→ **TO BE DONE**
[1] Rewrite the part of the Samuel Gawith thread between "Ok so I have" and "you when available.", inclusive, changing "humor" to "comedy".
[2] In the Samuel Gawith thread, how much SG did shotokun16 land from Smokingpipes.com?
[3] Name every user who posted in the Samuel Gawith thread, counting each user once.

→ **PROVIDED TEXT**

—————

# Samuel Gawith - Tiny Teeny Favor



## Troutman22 (Feb 2, 2011)

I have such a small favor to ask, its almost so small I shouldnt even bring it up. As the other etailers get their Samuel Gawith in please don't post anything about it but instead just send me PM's. I know such a small thing to ask.....:violin:

:yield:


----------



## sounds7 (Mar 25, 2009)

hah ha good luck with that


----------



## Troutman22 (Feb 2, 2011)

Ok so I have gotten a few messages about this - it was just an attempt at some humor. Sorry if it came off wrong.

:caked:


----------



## CWL (Mar 25, 2010)

Rather than asking for PMs from your BOTLs, I suggest that you contact all the eTailers and ask them to PM you when available. 

Keep trying, SG will show up in your sights sooner or later!


----------



## shannensmall (Jun 30, 2010)

It's funny, this might actually slow down how fast it disappears. You would be surprised how many people read these forums and don't post.


----------



## Jivey (Dec 6, 2010)

Its not only that. If you post in the public forum it will turn up in a google search. So even non puff users will see it and know it is available.


----------



## shotokun16 (Jul 5, 2010)

lol

If you're really looking for SG I think you need to put in a little determination and preparation. I usually e-mail all the online Vendors for notification by e-mail and leave a dedicated note saying "i'm willing to lay down my credit card in a heart beat if and only you've received SG." When you call/email a vendor like that, you will most likely be placed in the reserve list. When i landed SG of 16oz from Smokingpipes.com i e-mailed them something similar and left my phone number. Guess what-- when they got the package they called me and left a message. I called back and the lady told me they were all out =( but then she said let me talk to the manager, whats your name? I told her my name and seconds later after talking to the manager she said OH yes your a reserved customer ill place your order immediately.

—————

→ **DATA EXCERPTS**
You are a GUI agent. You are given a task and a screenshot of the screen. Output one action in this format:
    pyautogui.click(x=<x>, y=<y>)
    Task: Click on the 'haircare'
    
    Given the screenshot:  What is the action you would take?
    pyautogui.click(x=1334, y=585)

—————

→ **FULL ANSWERS**
[1]
Ok so I have gotten a few messages about this - it was just an attempt at some comedy. Sorry if it came off wrong.

:caked:


----------



## CWL (Mar 25, 2010)

Rather than asking for PMs from your BOTLs, I suggest that you contact all the eTailers and ask them to PM you when available.

[2] 16oz

[3] Troutman22, sounds7, CWL, shannensmall, Jivey, shotokun16